-- Opening Marker --
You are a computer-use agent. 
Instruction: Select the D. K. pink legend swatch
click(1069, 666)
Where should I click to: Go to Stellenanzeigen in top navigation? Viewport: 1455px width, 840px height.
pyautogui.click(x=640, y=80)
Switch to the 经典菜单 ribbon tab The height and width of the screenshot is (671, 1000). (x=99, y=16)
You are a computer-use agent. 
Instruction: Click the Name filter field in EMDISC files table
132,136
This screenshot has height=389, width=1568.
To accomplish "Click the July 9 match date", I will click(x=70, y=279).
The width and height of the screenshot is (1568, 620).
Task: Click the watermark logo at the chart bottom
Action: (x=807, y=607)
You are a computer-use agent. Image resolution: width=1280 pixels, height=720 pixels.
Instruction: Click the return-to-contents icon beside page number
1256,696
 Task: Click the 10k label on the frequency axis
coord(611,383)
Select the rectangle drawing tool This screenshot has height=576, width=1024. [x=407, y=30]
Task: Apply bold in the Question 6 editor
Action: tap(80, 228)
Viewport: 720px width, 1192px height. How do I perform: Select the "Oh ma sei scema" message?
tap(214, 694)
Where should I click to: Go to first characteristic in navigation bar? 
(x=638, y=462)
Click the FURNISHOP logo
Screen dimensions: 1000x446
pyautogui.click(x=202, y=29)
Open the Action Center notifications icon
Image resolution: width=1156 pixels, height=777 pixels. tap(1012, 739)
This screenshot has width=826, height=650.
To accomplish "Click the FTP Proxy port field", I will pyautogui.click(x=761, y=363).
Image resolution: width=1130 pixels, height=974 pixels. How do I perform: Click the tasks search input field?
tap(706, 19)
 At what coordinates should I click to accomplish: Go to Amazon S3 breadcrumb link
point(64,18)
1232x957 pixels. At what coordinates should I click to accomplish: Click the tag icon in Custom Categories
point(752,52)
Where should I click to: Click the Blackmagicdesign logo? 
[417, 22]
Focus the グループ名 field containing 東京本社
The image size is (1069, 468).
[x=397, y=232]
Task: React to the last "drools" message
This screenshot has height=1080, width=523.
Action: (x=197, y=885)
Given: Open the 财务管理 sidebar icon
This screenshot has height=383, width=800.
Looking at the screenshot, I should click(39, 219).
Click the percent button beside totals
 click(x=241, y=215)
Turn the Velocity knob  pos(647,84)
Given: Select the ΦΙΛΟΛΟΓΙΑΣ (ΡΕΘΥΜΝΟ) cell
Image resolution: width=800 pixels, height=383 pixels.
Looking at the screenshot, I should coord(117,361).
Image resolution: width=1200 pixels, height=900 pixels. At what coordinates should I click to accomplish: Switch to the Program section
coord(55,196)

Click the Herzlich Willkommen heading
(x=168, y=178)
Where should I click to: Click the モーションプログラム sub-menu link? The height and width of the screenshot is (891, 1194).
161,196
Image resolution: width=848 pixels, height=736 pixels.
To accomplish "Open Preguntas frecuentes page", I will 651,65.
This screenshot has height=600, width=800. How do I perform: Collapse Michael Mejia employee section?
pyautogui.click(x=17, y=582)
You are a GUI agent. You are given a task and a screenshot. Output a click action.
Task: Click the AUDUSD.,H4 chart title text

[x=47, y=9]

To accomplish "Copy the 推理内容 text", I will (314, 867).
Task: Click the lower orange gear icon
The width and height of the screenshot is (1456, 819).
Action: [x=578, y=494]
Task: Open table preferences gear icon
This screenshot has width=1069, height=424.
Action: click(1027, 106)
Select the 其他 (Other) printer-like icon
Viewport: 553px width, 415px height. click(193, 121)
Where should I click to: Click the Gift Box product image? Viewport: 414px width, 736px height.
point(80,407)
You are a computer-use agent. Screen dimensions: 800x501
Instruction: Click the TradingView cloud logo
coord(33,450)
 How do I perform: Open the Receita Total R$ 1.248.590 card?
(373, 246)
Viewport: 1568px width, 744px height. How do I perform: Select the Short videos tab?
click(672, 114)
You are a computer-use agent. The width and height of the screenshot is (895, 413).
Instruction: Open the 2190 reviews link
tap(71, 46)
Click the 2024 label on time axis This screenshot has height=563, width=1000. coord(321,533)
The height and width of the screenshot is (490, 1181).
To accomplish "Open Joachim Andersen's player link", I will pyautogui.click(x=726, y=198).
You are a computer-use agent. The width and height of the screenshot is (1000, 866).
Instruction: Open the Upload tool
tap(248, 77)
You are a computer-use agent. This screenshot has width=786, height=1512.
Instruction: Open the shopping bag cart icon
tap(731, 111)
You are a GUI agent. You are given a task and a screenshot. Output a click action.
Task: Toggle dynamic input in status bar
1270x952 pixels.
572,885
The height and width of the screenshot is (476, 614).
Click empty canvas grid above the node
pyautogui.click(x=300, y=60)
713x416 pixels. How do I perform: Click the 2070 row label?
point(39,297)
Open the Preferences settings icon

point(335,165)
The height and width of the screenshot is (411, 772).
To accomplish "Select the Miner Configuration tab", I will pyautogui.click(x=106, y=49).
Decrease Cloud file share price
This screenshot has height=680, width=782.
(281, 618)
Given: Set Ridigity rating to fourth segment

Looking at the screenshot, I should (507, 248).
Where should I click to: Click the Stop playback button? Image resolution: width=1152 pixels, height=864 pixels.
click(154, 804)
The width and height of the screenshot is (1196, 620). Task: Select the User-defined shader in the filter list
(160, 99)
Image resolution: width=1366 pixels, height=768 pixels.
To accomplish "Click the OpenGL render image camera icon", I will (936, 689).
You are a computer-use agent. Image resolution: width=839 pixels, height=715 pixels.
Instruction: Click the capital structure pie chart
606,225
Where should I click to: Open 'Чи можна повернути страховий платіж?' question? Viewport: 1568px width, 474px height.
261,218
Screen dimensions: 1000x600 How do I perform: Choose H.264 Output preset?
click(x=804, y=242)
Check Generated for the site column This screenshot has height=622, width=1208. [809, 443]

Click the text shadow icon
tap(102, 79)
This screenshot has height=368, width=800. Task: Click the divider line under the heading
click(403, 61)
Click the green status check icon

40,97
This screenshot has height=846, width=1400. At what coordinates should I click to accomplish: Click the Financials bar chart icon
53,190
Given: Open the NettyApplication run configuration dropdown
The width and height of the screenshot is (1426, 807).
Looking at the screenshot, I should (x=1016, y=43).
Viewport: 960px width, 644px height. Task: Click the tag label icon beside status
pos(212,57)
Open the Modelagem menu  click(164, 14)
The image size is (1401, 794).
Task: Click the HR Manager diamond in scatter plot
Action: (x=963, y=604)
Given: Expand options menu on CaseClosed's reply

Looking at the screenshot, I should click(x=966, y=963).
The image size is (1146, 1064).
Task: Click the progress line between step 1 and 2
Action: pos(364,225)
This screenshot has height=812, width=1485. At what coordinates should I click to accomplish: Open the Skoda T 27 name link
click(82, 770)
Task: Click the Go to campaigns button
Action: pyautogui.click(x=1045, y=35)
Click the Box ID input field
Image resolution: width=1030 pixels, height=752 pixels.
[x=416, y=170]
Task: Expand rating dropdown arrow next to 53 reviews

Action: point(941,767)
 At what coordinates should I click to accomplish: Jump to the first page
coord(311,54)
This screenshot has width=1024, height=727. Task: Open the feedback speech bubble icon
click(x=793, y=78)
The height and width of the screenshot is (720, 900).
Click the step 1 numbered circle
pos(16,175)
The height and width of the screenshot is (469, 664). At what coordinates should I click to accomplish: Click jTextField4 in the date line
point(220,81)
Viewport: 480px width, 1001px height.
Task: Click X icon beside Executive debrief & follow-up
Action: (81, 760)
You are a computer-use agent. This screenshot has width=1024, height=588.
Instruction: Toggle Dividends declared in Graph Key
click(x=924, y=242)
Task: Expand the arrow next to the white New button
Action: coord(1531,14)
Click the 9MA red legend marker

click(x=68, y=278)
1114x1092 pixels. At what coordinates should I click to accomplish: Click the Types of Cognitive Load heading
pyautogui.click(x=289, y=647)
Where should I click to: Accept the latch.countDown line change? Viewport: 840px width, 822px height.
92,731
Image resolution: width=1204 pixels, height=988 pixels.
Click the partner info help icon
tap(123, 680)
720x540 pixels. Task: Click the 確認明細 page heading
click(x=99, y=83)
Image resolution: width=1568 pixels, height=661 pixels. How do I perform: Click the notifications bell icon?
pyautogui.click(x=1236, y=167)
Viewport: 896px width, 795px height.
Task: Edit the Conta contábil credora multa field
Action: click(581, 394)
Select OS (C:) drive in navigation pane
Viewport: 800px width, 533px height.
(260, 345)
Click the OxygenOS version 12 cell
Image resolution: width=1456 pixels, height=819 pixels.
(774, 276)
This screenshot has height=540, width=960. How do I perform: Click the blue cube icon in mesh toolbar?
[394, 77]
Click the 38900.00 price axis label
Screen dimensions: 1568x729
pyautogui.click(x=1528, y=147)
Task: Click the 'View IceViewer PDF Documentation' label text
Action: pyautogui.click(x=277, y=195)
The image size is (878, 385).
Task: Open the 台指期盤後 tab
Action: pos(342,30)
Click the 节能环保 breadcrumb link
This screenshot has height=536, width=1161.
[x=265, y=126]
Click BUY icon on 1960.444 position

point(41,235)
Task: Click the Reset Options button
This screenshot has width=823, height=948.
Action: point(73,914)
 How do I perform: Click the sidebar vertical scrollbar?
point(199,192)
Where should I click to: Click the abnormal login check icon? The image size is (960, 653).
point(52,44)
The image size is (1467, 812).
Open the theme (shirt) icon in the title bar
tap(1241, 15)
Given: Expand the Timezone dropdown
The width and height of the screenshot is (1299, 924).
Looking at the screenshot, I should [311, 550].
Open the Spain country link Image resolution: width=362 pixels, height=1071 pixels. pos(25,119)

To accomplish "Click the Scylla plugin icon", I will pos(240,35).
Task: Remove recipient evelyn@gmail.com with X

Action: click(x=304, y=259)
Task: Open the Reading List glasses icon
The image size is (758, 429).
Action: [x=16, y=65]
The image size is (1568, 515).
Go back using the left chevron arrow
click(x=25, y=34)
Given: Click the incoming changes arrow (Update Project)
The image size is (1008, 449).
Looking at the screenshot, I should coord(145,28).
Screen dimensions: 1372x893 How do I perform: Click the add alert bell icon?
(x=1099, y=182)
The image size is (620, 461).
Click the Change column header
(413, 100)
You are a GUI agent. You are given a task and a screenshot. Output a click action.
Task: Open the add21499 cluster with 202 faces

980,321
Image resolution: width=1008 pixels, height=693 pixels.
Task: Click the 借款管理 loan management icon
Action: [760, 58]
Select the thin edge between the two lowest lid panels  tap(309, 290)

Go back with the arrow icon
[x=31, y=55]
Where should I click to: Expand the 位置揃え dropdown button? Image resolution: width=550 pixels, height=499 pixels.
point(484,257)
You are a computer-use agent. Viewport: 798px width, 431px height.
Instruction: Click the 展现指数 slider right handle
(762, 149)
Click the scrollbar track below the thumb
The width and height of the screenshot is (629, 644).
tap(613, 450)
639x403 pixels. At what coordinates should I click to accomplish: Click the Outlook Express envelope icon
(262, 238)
-- Closing Marker --
## Directions for this task
Please show every line of the records that holds the word "gear".

## Result below
Task: Click the lower orange gear icon
Task: Open table preferences gear icon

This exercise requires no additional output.